** Opening Listed entries block **

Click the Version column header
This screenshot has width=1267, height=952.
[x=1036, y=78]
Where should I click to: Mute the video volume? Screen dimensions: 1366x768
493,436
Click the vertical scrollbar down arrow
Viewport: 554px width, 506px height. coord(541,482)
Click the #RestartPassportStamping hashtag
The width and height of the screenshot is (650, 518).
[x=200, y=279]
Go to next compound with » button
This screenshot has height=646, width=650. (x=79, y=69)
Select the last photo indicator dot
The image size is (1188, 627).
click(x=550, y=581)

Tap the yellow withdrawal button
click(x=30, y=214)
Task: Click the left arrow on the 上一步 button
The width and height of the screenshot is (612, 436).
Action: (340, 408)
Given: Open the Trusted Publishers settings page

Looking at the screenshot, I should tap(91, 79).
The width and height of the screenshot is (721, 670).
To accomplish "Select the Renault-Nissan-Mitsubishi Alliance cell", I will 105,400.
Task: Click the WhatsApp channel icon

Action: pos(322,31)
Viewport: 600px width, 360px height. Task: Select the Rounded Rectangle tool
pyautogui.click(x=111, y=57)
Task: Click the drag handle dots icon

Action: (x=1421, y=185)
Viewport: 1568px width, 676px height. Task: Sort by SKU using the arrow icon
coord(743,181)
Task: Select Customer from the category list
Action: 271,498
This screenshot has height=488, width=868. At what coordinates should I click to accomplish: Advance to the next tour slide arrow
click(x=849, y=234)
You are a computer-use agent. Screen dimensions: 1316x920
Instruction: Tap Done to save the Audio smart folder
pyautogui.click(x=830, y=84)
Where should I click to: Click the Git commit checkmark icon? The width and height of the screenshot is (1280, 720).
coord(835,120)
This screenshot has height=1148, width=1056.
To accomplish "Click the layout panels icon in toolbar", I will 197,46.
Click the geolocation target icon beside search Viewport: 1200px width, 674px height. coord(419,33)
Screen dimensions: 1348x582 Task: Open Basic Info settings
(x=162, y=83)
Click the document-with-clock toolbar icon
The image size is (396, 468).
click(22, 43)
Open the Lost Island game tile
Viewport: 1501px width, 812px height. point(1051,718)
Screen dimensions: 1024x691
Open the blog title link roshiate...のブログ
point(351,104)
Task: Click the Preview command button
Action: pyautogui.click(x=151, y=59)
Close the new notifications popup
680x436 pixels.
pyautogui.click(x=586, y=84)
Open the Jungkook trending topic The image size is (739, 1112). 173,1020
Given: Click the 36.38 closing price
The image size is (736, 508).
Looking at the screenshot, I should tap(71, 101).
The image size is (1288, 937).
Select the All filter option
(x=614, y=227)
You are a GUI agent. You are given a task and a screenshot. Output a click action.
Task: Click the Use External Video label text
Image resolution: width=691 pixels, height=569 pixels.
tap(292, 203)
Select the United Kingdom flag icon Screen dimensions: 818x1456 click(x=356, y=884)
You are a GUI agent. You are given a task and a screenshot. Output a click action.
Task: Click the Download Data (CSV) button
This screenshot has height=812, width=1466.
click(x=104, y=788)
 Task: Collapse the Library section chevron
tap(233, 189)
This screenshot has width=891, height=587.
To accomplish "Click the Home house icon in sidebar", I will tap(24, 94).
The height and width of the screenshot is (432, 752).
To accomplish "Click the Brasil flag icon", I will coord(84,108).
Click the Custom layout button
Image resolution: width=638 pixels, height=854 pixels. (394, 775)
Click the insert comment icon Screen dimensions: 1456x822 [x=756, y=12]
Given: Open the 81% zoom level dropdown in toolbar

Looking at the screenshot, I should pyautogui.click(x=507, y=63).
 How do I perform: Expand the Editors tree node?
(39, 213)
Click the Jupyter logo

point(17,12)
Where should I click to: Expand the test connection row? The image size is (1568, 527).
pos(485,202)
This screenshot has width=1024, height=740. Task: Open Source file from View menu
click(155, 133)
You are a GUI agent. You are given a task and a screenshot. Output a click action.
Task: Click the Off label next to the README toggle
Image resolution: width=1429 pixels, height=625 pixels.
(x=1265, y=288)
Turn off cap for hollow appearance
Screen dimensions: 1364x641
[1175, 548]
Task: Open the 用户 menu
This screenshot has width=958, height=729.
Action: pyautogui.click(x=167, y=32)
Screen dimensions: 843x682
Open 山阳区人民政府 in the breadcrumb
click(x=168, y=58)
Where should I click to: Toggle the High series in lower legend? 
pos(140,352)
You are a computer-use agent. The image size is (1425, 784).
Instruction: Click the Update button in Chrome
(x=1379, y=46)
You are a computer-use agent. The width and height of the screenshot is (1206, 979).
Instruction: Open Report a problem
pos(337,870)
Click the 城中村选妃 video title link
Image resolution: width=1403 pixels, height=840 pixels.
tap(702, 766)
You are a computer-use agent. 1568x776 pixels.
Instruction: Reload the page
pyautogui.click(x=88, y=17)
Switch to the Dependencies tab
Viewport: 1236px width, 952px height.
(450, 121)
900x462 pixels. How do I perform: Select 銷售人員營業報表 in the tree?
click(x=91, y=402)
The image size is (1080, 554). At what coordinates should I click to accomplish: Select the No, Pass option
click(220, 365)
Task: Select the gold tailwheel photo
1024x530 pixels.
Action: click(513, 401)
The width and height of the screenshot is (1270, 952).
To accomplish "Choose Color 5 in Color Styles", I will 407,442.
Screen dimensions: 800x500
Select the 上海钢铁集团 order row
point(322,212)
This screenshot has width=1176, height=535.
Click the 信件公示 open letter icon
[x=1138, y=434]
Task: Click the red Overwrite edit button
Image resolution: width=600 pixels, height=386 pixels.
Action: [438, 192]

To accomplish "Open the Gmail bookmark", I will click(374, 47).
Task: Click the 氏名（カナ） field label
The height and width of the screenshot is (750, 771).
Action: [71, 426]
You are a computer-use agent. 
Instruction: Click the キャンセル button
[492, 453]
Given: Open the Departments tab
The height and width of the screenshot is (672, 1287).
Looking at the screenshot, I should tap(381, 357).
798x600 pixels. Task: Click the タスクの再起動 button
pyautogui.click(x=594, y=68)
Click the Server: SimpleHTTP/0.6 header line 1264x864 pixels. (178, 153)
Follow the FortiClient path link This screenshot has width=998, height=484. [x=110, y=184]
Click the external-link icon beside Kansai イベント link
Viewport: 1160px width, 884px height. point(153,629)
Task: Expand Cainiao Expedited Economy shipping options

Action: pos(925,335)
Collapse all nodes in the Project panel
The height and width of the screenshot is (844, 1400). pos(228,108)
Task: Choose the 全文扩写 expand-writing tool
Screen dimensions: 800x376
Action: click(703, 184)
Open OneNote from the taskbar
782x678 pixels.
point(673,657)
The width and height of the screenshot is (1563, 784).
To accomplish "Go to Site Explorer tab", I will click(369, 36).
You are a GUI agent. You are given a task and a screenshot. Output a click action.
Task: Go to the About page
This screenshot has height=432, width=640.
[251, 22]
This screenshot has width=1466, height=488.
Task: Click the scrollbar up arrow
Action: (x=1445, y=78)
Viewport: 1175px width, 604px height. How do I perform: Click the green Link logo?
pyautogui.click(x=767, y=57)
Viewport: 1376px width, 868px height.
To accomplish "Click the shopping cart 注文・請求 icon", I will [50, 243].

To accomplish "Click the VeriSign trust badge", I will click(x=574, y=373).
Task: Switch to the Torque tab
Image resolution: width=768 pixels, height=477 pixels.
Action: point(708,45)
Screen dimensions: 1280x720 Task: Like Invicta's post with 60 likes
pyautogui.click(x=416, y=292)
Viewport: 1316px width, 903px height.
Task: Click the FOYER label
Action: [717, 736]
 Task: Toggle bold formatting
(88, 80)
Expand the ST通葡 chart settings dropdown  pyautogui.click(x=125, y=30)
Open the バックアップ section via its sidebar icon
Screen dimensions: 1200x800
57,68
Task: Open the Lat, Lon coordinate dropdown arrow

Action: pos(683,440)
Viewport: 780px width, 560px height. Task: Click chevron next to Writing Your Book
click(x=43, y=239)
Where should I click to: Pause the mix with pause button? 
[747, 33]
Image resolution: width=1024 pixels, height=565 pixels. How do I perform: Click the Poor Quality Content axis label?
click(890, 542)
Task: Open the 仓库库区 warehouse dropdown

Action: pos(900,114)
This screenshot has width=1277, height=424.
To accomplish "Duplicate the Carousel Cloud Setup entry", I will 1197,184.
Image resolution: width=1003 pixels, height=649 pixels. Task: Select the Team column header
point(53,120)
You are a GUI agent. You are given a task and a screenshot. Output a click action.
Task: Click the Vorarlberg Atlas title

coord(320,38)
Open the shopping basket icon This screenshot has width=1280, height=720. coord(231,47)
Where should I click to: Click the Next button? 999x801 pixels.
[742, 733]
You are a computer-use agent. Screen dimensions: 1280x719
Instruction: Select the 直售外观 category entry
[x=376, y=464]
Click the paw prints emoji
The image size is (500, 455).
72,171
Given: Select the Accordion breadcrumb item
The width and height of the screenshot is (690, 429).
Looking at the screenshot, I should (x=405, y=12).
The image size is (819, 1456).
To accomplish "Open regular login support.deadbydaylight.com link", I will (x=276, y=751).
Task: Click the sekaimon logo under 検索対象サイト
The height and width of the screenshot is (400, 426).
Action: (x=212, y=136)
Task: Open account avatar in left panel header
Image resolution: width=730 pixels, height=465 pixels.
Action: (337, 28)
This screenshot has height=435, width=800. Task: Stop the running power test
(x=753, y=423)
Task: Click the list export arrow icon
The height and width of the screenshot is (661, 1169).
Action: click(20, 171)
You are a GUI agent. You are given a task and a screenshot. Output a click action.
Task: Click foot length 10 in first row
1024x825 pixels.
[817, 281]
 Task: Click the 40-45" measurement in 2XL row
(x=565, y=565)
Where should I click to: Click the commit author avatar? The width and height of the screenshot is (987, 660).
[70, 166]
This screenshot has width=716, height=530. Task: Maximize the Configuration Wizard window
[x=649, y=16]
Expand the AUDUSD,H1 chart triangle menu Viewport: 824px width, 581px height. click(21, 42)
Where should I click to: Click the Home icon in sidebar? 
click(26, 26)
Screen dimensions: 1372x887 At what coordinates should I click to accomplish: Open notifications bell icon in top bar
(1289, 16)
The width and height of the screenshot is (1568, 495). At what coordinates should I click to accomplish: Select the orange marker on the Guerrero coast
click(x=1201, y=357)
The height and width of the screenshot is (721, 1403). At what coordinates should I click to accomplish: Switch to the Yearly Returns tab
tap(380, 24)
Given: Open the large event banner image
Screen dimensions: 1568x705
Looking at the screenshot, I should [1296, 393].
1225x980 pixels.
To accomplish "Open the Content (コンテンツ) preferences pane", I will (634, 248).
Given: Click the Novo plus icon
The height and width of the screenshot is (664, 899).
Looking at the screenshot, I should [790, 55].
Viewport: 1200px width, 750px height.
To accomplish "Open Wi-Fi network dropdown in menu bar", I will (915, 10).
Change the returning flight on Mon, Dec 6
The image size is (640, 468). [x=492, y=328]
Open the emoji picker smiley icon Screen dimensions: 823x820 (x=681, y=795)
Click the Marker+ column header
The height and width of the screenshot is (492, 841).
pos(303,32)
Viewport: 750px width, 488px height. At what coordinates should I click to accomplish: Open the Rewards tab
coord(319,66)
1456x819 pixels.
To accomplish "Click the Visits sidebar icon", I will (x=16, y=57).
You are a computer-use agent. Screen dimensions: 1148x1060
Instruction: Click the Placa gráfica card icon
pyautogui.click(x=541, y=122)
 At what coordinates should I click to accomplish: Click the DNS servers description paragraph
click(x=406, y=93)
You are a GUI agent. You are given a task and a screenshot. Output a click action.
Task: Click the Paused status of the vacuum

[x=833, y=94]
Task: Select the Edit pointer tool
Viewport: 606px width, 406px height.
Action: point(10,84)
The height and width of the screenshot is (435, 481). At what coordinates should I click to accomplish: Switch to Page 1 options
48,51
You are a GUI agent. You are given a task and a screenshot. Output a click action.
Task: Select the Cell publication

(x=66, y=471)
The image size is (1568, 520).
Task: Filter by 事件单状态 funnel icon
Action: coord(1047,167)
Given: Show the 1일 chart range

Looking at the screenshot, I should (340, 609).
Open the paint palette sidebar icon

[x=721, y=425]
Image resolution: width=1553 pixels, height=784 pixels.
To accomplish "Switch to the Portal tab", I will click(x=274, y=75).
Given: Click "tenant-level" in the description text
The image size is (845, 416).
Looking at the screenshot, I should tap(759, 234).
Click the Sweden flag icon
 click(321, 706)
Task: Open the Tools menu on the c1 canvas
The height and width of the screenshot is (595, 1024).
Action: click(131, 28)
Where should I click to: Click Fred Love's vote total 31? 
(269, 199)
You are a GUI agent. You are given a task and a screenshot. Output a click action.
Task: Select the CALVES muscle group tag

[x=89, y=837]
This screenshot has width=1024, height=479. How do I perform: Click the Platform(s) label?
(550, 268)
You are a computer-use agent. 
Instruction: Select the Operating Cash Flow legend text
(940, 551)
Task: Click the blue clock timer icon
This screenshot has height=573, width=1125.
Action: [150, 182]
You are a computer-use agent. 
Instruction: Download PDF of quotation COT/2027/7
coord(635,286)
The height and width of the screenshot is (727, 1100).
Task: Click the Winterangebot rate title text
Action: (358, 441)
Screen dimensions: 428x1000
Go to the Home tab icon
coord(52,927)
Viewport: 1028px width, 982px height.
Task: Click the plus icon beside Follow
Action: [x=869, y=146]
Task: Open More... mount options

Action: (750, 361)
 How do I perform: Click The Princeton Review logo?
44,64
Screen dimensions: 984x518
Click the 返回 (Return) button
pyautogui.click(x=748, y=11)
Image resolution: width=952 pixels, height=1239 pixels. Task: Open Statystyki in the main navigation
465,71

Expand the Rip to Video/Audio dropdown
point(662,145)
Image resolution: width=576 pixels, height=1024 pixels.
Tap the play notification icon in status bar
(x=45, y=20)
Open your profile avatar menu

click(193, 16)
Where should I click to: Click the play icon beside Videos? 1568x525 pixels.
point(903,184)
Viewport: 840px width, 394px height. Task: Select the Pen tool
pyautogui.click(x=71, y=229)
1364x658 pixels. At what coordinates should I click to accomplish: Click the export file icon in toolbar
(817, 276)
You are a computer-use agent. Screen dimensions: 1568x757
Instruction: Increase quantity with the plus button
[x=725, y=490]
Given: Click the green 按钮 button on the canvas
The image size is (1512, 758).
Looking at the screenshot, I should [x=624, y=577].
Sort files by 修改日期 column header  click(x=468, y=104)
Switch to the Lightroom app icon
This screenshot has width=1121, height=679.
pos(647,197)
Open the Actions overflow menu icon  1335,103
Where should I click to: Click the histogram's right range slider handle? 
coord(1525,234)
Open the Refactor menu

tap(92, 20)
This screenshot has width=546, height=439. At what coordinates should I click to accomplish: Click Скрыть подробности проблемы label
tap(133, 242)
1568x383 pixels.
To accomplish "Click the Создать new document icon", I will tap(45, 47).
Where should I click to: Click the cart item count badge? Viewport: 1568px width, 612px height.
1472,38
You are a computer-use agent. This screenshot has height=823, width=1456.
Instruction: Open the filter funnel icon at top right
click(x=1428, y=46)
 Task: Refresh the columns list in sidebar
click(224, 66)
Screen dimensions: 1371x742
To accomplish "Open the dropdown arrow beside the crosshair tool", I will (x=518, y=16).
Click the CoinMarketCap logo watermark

** Closing Listed entries block **

▶ _Brief_:
All lines with the word "left" should be copied from the material above.

▶ _Solution for this problem_:
Task: Click the left arrow on the 上一步 button
Task: Open account avatar in left panel header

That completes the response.